Trump team has plan for national parks: Amazon, food trucks, no senior discounts - smacktoward
https://www.latimes.com/environment/story/2019-11-04/trump-administration-privatize-national-parks-tourism
======
themattress
Most of the changes they are touting as improvements sound horrid to me.

Amazon...? WiFi? Every park Ive been to is already crawling with tourists with
selfie sticks, or that one guy who thinks I want to listen to his Spotify
station.

Now if they were suggesting to surround the parks in faraday cages we’d be
onto something!

------
eesmith
> “All we’re saying is that it may not make sense on peak days like July 4
> weekend to let seniors compete with a family with kids for a campsite.”

Why not. Take my grandparents. When they had kids, they didn't have the time
or money to go on long family holidays to the national parks. They did one, to
the Grand Canyon.

It wasn't until the kids had grown and moved out that they started to travel
and see the parks.

They kitted out their car with curtains (so they could sleep in it), an extra
battery (to run a cooler overnight) and a tent for the hatchback (so they
could change clothes). They then crossed the country for years.

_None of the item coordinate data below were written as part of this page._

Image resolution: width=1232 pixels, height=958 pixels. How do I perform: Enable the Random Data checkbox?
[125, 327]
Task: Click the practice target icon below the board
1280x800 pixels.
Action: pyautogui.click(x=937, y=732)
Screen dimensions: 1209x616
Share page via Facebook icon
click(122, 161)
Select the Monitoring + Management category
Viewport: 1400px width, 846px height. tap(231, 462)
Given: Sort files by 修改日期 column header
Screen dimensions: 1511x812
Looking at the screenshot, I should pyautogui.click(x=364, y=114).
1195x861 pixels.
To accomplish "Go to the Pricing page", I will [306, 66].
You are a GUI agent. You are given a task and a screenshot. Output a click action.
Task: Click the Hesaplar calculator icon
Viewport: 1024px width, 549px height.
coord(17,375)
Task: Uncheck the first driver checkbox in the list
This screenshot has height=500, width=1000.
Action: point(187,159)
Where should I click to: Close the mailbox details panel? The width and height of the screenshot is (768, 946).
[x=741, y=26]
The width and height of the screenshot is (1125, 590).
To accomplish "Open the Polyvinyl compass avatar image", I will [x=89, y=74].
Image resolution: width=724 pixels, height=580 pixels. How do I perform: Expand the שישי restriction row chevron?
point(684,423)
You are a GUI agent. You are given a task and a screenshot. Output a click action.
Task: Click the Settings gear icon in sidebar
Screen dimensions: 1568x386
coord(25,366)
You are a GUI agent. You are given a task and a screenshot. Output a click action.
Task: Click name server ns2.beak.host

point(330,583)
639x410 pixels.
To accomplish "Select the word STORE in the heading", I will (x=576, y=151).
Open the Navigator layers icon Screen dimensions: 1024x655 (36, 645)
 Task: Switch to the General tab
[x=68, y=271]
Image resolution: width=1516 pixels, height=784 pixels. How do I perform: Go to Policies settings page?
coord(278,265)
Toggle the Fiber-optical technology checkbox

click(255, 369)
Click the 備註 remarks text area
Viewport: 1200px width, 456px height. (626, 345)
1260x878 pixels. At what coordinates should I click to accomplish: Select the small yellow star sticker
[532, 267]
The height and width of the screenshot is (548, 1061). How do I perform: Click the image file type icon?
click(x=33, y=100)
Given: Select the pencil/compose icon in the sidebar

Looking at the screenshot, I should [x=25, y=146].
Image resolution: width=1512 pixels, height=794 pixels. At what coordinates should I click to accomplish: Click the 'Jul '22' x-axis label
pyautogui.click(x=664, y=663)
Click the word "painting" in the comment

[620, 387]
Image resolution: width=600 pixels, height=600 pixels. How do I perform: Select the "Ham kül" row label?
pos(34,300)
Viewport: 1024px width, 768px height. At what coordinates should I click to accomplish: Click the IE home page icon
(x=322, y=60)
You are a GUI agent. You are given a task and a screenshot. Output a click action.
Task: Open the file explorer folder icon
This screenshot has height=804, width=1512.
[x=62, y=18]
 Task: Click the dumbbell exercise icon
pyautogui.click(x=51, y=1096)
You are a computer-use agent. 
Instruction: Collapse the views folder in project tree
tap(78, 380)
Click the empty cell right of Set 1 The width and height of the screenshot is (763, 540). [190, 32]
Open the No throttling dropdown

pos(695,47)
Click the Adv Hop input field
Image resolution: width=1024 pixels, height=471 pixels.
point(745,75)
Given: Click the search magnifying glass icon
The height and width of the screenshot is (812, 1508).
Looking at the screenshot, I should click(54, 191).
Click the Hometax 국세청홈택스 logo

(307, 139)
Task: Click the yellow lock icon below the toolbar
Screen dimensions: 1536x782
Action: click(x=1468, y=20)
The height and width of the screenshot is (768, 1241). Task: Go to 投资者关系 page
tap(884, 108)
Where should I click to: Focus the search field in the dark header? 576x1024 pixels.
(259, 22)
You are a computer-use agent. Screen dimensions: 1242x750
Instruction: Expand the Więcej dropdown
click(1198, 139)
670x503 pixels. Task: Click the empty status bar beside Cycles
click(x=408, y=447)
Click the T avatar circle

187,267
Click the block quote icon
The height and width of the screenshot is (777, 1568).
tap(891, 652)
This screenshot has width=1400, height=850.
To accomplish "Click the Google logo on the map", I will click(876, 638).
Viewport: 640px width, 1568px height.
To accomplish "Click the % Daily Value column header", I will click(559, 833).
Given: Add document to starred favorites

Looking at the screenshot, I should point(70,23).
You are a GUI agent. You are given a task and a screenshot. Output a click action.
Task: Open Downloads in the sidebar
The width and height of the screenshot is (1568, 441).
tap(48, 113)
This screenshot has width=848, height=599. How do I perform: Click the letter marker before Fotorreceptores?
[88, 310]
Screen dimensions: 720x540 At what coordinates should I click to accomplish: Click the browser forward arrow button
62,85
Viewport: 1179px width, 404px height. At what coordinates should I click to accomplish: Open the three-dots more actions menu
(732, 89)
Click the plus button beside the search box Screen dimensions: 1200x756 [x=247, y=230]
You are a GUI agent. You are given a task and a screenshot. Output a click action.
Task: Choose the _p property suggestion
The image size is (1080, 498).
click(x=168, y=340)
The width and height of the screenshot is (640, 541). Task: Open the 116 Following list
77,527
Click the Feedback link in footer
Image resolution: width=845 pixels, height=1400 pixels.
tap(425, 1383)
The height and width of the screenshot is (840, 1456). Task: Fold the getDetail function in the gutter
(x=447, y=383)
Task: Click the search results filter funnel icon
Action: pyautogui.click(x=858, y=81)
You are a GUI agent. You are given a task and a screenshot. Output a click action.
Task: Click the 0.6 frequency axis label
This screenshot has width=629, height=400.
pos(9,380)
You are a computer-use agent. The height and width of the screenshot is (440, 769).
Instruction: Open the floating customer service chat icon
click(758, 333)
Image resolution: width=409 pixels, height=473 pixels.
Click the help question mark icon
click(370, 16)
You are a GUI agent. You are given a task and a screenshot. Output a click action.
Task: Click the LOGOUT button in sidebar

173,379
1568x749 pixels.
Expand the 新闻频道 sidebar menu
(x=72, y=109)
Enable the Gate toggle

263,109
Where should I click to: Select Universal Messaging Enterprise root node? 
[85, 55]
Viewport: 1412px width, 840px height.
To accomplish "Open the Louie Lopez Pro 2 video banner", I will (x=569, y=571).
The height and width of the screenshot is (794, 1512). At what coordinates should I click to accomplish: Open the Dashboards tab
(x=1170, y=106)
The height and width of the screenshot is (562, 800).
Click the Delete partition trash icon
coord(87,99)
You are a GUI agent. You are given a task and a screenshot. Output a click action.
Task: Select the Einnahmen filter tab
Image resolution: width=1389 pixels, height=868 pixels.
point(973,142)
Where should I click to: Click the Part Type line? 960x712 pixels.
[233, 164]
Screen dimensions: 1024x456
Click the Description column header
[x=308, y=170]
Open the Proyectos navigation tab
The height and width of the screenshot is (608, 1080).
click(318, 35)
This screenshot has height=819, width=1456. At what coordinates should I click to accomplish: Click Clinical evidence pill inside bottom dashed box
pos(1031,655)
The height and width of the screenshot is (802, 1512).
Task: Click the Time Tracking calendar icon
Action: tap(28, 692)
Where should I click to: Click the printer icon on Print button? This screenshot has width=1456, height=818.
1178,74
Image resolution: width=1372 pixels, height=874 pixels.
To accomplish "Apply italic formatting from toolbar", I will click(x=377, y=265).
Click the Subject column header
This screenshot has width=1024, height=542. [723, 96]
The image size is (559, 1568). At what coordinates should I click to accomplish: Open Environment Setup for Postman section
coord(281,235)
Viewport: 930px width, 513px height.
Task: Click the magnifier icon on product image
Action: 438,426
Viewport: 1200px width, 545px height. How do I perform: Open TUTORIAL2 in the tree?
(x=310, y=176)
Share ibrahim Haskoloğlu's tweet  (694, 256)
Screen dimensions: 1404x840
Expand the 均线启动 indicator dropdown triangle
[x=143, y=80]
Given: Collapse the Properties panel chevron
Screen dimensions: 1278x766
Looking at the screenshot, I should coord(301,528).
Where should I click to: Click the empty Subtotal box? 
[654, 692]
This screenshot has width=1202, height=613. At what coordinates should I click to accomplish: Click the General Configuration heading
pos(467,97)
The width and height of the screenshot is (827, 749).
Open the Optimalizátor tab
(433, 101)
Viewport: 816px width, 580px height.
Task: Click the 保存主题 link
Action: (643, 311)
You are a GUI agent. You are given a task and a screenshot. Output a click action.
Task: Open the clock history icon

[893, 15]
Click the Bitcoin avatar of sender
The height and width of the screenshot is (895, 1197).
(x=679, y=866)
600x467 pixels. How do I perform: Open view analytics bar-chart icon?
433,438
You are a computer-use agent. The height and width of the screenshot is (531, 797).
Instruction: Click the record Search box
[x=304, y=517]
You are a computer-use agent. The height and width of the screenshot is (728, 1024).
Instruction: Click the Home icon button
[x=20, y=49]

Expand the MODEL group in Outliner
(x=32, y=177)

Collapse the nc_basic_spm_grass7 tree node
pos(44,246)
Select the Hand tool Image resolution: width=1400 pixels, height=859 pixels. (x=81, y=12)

That is, they had the time to travel, but not the money to travel and also
stay in hotels the whole time.

> Bernhardt says nearly $12 billion is needed to meet the National Park
> Service’s maintenance needs. But Gentile, in a 2017 analysis, determined
> that only $1.3 billion of the backlog is considered priority maintenance by
> the service, and about $389 million is earmarked for concession facilities
> within national parks.

The War in Afghanistan = $975 billion.

------
aurizon
Ah, National discarded packaging parks you mean?